Thursday, February 28, 2019

Hospice Dream Study Documents Unusual Near-Death Experiences

Few things about the workings of the human mind are more unusual than dreams. Even while the body sleeps, our minds remain incredibly active, often producing vivid, colorful imagery and scenarios that border the fantastic.

While there is still debate about the psychology of dreams, and what role they may play in understanding the workings of the human mind, a unique hospice study currently underway in the northeast is revealing unique insights into what occurs in the mind during the process of dying.

Dr. Christopher Kerr, chief medical officer at Hospice Buffalo, has been involved in the study of dreams for many years. According to the facility’s website, Kerr’s research background involves several past studies that focused on dreams and visions experienced by patients toward the end of their lives. “The results of his studies generated enormous response in the non-medical community, both nationally and internationally, through coverage that has included the New York Times, Huffington Post, The Atlantic, BBC, Scientific American and Psychology Today.”

One of the common features of end-of-life dreams is the appearance of loved ones. A recent CBS feature out of Pittsburg described how one of Kerr’s patients, a man named Horace, described seeing his wife appear “suddenly” in a dream he had. Another woman described seeing her deceased sister appear to her in a similar dream.

In other instances, entire groups of deceased family members were reportedly seen in dreams preceding death. One woman described seeing the faces of family members that included her parents, an uncle, and a brother-in-law.

Common to all of these experiences is the feeling of comfort that the patients described having felt after experiencing such dreams.

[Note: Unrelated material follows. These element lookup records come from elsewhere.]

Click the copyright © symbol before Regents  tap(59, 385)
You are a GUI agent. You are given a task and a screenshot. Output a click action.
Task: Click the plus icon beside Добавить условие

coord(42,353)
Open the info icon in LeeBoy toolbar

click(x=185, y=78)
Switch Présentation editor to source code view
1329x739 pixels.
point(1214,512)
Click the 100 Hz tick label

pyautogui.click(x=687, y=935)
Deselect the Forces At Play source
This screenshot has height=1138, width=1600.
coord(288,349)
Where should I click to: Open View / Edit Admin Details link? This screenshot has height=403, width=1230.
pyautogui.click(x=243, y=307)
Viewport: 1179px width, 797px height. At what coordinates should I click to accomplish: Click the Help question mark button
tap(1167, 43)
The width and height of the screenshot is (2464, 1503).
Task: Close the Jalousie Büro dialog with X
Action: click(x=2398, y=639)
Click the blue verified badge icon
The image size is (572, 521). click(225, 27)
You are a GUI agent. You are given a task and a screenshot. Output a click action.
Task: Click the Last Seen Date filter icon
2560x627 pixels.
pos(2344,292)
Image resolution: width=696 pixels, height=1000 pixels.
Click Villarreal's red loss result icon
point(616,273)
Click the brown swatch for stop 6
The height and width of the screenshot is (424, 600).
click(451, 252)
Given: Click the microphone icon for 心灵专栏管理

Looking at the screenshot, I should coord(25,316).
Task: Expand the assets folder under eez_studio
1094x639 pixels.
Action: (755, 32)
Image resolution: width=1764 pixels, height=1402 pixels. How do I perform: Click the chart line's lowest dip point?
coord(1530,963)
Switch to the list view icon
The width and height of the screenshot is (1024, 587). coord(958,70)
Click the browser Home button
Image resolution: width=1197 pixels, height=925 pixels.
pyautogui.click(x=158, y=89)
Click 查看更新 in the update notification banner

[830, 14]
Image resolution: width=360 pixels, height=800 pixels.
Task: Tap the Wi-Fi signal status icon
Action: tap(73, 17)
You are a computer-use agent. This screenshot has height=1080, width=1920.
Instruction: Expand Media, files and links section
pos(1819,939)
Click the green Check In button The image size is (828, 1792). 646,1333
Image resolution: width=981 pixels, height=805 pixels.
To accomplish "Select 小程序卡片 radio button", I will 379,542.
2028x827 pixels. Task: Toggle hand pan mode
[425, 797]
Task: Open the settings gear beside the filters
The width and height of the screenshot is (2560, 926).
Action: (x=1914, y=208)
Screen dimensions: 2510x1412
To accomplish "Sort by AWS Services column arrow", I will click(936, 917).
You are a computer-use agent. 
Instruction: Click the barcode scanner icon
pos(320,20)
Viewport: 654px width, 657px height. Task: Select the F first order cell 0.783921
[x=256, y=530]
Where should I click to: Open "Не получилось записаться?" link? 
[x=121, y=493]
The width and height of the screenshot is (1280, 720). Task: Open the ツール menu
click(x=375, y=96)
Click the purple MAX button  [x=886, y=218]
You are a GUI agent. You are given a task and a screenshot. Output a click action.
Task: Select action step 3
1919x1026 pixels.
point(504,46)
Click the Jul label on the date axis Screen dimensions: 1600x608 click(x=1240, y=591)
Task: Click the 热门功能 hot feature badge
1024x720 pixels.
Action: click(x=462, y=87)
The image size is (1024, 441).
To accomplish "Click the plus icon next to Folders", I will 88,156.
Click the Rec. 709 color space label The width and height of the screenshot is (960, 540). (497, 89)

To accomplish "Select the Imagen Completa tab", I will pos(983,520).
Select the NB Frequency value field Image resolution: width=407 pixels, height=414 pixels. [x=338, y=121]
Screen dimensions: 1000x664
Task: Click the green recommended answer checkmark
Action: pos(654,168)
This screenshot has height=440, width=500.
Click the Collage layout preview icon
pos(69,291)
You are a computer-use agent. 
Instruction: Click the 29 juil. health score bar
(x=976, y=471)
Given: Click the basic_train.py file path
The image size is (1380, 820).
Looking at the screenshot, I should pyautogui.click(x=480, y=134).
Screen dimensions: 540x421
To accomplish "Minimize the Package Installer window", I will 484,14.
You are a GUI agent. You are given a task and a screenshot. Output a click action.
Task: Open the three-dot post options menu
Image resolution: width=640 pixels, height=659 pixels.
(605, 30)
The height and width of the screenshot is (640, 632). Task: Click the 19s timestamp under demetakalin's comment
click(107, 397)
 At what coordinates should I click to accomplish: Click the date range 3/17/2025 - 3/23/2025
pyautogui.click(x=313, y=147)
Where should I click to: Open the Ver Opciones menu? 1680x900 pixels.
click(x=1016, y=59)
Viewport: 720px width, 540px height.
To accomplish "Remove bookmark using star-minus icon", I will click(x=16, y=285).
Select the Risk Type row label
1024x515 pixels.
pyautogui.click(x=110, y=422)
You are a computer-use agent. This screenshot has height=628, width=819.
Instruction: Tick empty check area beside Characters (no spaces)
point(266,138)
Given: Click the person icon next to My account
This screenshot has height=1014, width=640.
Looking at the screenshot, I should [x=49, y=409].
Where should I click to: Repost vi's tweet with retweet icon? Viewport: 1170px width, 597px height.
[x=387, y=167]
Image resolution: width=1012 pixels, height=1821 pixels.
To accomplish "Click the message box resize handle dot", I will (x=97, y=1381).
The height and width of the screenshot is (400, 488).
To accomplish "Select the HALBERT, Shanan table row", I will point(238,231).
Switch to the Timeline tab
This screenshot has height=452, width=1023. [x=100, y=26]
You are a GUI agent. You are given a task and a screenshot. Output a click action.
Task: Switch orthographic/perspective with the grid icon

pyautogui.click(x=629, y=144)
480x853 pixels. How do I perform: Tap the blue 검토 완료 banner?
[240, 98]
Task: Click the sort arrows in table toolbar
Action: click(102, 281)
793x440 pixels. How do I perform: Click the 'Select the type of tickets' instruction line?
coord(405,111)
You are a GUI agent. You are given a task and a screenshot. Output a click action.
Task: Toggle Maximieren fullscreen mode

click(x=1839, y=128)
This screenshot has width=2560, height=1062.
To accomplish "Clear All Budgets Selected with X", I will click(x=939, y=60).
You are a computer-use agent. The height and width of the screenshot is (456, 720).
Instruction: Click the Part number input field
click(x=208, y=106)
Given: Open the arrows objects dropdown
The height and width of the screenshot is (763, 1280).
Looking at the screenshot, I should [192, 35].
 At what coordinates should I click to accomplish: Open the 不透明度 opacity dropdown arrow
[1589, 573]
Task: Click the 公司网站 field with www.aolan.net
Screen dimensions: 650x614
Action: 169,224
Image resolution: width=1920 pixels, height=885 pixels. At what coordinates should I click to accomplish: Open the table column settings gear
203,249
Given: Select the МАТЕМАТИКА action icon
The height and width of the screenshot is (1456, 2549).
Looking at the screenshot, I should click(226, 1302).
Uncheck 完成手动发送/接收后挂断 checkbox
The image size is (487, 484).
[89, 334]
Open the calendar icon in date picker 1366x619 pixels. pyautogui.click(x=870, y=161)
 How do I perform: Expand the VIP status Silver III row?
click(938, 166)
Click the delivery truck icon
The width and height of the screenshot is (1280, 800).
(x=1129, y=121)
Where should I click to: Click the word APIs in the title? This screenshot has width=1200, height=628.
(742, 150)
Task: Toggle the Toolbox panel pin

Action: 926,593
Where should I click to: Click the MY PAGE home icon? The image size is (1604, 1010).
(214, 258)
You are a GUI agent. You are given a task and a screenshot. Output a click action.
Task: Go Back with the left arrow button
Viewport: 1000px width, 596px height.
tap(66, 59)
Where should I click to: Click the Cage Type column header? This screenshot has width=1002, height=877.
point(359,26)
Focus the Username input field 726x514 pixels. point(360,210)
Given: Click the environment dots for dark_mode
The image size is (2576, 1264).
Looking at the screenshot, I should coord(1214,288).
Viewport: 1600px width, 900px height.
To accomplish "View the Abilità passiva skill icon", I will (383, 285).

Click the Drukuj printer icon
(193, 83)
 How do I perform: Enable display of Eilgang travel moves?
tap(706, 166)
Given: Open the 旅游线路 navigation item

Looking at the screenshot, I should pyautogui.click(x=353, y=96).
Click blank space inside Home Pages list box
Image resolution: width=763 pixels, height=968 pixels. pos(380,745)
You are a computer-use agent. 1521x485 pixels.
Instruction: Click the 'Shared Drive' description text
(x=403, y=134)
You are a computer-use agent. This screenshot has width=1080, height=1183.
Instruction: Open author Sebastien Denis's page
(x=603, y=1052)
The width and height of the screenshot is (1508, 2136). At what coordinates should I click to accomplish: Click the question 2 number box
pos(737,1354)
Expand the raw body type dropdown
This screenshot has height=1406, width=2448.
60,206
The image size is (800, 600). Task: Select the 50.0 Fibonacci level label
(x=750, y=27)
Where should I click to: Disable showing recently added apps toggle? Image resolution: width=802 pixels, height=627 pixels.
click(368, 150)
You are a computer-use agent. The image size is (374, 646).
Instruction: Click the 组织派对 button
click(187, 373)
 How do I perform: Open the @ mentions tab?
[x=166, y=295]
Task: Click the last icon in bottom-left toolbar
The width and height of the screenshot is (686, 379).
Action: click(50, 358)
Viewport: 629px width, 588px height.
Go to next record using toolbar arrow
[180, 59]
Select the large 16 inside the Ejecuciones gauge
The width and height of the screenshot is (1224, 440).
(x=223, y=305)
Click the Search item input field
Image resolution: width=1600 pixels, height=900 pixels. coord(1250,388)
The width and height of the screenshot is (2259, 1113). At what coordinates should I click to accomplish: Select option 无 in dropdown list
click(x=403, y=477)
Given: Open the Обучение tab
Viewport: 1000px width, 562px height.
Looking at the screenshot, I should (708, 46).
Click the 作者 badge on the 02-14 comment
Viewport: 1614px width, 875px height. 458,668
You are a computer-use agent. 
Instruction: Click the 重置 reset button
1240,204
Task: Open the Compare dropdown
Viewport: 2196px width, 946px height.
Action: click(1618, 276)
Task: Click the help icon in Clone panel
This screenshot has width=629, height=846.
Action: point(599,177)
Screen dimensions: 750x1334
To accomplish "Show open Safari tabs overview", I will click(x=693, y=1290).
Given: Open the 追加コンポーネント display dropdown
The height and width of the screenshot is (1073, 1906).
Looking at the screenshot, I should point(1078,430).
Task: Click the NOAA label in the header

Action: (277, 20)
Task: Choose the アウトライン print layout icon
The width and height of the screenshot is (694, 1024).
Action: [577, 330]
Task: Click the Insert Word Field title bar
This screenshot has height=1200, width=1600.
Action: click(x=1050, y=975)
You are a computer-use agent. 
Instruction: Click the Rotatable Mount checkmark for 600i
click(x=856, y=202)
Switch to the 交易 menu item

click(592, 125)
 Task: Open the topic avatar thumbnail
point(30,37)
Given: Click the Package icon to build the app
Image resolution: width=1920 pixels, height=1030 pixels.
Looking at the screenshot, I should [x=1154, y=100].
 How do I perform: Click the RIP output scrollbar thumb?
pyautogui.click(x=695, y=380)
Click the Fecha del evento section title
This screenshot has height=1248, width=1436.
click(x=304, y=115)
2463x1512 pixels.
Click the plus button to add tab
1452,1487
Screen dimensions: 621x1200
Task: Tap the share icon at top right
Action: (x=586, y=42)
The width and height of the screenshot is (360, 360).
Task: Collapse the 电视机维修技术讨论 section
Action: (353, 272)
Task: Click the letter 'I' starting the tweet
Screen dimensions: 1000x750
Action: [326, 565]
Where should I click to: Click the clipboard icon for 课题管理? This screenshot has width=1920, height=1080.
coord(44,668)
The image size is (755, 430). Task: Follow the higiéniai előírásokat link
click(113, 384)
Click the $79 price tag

Dreams and visions the likes of those described in Kerr’s research might be categorized as part of the broader phenomenon known as the “near-death experience.” The term was coined in the 1970s by psychologist Ramond Moody, M.D., who detailed such experiences in his popular 1975 book, Life After Life. Among the characteristics Moody used to define near-death experiences where:

  • Strange sounds that may include ringing or buzzing, often accompanied by bodiless or similar sensations
  • Painlessness and extreme calm or peace, despite bodily conditions that would otherwise cause physical pain 
  • Out-of-body experience, where a sensation of “leaving the body” is felt by the ill or dying person
  • Tunnel experiences, which may be accompanied by light, or beings in association with the presence of a tunnel or path
  • Rapid ascent or sensations of flying that may involve the apparent hallucinatory perception of Earth as seen from high above
  • Friends or relatives that may appear (particularly in relation to “tunnel” experiences described above)
  • Presence of non-human entities, “beings of light,” or sensed presences the dying may identify as a spirit, God, or angel.
  • Life review, or as the common expression entails, experiences where one’s “life passes before their eyes.”
  • Instructions to return may be issued to the individual having the NDE, where a being of light, loved one, or other presence instructs them that they must return to their corporeal selves.

As Kerr describes, such experiences are largely ignored by the medical community, despite the fact that they often appear to lend an element of calm and comfort—at times, even insight—for the terminally ill and dying.

“What we know of dying is based on what we’ve seen as witnesses,” Kerr said in a TEDx talk he gave about his work in 2015, noting the often grim and unsettling perceptions many have about death and the dying process.

“So if there’s light in the process of dying, it’s in the experience, not in the observing.”